Les monteurs face à l'IA : entre avancée et inquiétude
Depuis quelques années, l’intelligence artificielle est intégrée dans les outils de montage, permettant “au monteur de gagner en efficacité”, selon l’étude du CNC sur l’IA publiée en avril 2024. Dans cette perspective-là, l'IA a bien des apports. Elle peut retoucher automatiquement des images, détecter des “cuts”, reconnaître des objets et des personnes, créer des depth maps (cartes de disparité 3D), transcrire des dialogues, monter au texte (à partir d’un document écrit), accéder plus facilement aux rushes. L’IA ouvre également la possibilité de monter dans une langue étrangère grâce aux outils de traduction.
À un niveau plus créatif, l’IA permet de suggérer des plans de coupe ou des effets sonores, maquetter des effets spéciaux, changer le format d’un film, générer des dialogues avec la voix des acteurs, copier-coller des comédiens pour les mettre dans d’autres décors, ou allonger la durée d’un plan. Elle améliore également artificiellement la définition des images, ce qui peut permettre, par exemple, l’utilisation de plans filmés au smartphone.
L’IA peut aussi avoir un impact sur le montage du son, en facilitant le traitement des pistes audio (qualité du son, isolation de sons sur une piste audio, suppression des silences ou des bruits de fond, ducking, synchronisation…), le mixage (harmonisation de l’ensemble des pistes audio) et le mastering (amélioration du rendu final, contrôle qualité…).
Détérioration des conditions de travail
L’impact social de l’IA inquiète grandement la profession. “Nous redoutons que ces nouvelles technologies détériorent nos conditions de travail et nous enlèvent du temps de travail, par exemple pour effectuer le dérushage ou monter une première version, des étapes pourtant cruciales, détaille Julie Depré. Je ne veux pas devenir prompteuse d’une IA qui me proposerait un montage à corriger.” Ces menaces pèsent d’autant plus sur les monteurs des émissions de flux, “où la plus-value artistique est moins essentielle”, et sur les assistants monteurs, chargés notamment de maquetter les VFX, organiser les rushes, pré-monter. “On s’inquiète de voir ces tâches prises en charge par l’IA”, insiste-t-elle.

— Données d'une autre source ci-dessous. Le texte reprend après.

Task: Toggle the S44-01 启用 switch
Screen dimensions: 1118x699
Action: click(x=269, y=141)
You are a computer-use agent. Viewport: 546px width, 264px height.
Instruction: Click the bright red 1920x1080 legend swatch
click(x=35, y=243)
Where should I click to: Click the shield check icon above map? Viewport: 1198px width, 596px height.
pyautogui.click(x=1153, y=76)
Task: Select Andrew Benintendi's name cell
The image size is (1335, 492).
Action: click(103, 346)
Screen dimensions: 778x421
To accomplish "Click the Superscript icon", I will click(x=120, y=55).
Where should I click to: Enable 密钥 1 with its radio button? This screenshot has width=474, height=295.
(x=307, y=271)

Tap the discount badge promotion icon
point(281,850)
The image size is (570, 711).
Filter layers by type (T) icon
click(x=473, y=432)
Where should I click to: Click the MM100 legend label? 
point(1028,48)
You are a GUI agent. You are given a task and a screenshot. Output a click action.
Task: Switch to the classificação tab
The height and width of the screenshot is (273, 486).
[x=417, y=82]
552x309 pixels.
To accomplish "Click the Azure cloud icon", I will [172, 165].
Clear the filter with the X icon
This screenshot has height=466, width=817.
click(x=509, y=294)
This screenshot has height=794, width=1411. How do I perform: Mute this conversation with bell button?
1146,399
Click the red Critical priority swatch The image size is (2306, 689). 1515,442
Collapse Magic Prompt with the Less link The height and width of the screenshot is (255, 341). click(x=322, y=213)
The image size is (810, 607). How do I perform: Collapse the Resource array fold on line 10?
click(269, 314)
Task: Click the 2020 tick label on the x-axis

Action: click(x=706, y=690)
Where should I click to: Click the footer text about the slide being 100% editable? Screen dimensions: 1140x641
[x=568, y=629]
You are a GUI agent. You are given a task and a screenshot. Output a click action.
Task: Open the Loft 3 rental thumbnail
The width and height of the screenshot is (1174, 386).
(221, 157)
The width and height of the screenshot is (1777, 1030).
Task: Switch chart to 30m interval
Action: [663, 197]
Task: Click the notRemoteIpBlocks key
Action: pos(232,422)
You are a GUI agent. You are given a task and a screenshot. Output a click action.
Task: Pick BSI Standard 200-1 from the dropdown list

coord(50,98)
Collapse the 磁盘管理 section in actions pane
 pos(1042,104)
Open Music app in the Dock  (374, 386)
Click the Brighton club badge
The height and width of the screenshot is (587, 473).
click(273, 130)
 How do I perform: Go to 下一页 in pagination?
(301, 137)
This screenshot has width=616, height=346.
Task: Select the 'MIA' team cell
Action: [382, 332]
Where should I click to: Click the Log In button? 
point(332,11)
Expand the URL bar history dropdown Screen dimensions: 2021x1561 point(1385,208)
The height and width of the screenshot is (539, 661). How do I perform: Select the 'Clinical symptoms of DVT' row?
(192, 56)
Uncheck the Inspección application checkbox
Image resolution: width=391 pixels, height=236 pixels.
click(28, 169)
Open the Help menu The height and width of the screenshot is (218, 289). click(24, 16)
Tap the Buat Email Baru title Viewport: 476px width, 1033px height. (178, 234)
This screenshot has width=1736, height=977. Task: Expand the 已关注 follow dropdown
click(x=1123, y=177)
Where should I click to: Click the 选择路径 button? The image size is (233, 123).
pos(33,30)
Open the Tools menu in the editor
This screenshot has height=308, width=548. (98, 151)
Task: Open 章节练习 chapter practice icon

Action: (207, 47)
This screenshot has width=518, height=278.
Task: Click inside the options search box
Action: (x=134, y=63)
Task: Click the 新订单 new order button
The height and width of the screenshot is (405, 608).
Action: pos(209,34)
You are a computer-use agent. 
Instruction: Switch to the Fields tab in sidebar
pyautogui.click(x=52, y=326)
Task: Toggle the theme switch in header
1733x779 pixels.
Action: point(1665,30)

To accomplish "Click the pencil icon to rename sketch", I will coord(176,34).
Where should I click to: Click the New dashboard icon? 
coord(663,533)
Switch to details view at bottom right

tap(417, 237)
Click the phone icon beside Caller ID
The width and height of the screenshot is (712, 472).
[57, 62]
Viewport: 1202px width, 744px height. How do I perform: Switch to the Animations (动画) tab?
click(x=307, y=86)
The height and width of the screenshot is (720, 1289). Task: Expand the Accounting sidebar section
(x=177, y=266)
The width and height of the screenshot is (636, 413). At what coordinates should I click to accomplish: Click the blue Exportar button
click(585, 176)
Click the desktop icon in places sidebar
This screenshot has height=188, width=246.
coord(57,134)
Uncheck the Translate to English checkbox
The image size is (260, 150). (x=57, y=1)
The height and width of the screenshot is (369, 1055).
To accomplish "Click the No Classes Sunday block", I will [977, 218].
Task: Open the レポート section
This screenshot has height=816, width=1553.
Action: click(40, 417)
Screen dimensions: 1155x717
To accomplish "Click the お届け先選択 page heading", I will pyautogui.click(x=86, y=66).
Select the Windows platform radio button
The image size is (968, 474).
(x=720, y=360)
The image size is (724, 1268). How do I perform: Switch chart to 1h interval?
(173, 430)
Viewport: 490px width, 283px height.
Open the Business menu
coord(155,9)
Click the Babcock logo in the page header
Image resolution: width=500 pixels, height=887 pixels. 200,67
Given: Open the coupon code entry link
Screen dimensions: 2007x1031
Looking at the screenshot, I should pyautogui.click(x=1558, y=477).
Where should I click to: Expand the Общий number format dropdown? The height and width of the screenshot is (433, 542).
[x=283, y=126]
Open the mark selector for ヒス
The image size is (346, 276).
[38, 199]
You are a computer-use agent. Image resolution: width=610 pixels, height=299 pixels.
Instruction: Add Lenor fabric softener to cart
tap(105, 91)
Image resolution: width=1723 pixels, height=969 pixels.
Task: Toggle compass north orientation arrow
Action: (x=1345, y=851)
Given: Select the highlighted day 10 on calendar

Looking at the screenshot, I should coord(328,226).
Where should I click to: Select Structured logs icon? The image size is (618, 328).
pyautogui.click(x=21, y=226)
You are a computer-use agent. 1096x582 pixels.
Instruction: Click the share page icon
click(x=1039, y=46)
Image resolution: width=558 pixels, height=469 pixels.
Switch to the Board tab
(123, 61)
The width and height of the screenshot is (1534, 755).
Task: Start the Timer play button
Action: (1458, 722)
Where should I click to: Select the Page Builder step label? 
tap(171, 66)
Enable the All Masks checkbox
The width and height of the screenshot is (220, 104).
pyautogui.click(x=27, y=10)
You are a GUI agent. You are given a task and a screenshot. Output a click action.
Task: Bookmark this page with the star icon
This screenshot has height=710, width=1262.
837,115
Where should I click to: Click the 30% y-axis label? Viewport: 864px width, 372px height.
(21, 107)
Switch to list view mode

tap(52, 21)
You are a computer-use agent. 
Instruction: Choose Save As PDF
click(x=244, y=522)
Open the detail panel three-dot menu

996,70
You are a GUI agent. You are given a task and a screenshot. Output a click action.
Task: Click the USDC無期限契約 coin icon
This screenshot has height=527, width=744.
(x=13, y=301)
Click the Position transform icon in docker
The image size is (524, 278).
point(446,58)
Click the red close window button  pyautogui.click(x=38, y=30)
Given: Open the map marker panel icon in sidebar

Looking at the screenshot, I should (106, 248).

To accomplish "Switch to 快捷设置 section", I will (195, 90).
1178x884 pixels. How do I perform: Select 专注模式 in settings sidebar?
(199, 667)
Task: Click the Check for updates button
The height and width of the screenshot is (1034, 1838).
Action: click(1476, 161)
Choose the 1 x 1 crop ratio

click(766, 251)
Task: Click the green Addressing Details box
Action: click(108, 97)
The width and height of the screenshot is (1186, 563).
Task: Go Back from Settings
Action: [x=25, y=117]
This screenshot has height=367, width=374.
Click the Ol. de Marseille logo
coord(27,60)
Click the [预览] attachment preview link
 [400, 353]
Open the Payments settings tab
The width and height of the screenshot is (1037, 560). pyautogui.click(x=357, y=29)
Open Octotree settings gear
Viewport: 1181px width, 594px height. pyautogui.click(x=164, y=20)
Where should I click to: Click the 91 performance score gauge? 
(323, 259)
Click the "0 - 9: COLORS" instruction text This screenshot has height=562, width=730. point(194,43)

Côté artistique, Mathilde Muyard, cheffe monteuse, membre des Monteurs associés (La Prisonnière de Bordeaux, Bowling Saturne, L’Atelier…) craint une “standardisation” et un “formatage” des images. Julie Dupré regrette enfin que l’on se préoccupe très peu du lourd impact écologique et des problèmes éthiques - vol des données, non confidentialité, non rémunération des ayant-droits… - que l’IA pose.